Strange Horizons, July 2002
Page 11
“Sharon ... nurses, teachers, and secretaries don't need to take those kinds of classes."
“But I don't want to be a nurse or a teacher or a secretary. I want to be an electrical engineer."
She might have told him she wanted to dance naked across the gym during the next Open House and gotten a less stunned response. “That's a man's job! You—” He stopped and reached into his desk drawer. Sharon waited while he pulled out a bottle of aspirin.
“I don't understand what's getting into you girls,” he said, with a shake of his head. “When I started out twenty years ago, no girl would ever have ever considered a career in science unless she wanted to become a science teacher.
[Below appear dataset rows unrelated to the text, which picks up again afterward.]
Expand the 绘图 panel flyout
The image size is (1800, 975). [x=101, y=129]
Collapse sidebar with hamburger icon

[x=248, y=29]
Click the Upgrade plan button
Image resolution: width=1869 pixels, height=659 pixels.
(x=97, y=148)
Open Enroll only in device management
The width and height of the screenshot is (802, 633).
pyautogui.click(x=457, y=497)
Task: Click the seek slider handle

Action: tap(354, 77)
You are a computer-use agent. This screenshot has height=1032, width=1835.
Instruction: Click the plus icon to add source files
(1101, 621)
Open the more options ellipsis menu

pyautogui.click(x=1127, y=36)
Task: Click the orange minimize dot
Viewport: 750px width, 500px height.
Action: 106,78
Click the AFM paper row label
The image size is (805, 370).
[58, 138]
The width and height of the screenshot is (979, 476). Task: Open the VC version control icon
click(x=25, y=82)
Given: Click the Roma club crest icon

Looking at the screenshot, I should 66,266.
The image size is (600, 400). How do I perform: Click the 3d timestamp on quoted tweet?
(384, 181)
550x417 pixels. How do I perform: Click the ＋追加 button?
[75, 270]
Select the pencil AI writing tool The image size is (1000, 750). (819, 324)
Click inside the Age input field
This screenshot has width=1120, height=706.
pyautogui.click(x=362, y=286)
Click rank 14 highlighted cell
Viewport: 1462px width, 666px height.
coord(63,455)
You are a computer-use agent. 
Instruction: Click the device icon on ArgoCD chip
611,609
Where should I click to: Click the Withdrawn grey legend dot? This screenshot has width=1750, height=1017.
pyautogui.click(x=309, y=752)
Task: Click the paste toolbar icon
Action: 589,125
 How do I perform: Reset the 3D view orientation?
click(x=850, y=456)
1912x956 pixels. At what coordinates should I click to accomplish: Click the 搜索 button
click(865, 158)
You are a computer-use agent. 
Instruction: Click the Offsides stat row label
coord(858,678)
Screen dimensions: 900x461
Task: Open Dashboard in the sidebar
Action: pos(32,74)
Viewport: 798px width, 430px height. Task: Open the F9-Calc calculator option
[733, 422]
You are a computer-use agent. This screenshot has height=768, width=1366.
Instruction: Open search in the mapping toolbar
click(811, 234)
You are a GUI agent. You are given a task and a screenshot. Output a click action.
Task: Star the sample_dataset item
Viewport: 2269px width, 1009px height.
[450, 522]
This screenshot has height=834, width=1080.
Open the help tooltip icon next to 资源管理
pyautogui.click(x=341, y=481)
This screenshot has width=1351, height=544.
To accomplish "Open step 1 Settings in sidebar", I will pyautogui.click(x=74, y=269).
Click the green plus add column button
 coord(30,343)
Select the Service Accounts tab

This year, there are three of you, all wanting to be electrical engineers."
She looked up at his words. “Three? Who else?"
“That's confidential.” He stood up and gathered some brochures from his in-basket. “Here. If you're really serious about this, Purdue University has an engineering program."
“Rose-Hulman's supposed to be the best engineering school in the state."
“It is indeed.” Mr. Carrico folded his arms across his chest, and the look he gave her reminded her of how her mother had looked, back on Sharon's tenth birthday, while explaining to her why her dream was an impossible one. “It's also a boys-only private college. They don't accept female applicants."
“Purdue really isn't a bad alternative.” He smiled and added, “One of the other girls was quite impressed with how many astronauts had attended Purdue."
She left his office determined to go off to Purdue, become an electrical engineer, join the Air Force, and then convince the good ol’ boys that a girl could too become an astronaut.
But she never did any of those things. Instead, she married Jack the weekend after high school graduation.
Marcia didn't do anything that foolish. She left her boyfriend behind and went to Purdue.
Sharon looked up at the moon and wondered who that elusive third girl student had been who had given up, and how it was that Marcia, who was pretty and popular and seemed so scatterbrained all through school, managed to succeed where Sharon had failed.
Marcia was one of the fifty-three rotating crew members working on the lunar base, one of fifteen women assigned to the project, and the only crew member over fifty. Marcia had had the foresight and the determination to carefully research everything she needed to do to reach her objective; then, while Sharon had given up and married, Marcia had studied the right subjects, obtained the right degrees, and made all the right connections to put her where she was today. “Uniquely qualified” was how the decision-makers had put it.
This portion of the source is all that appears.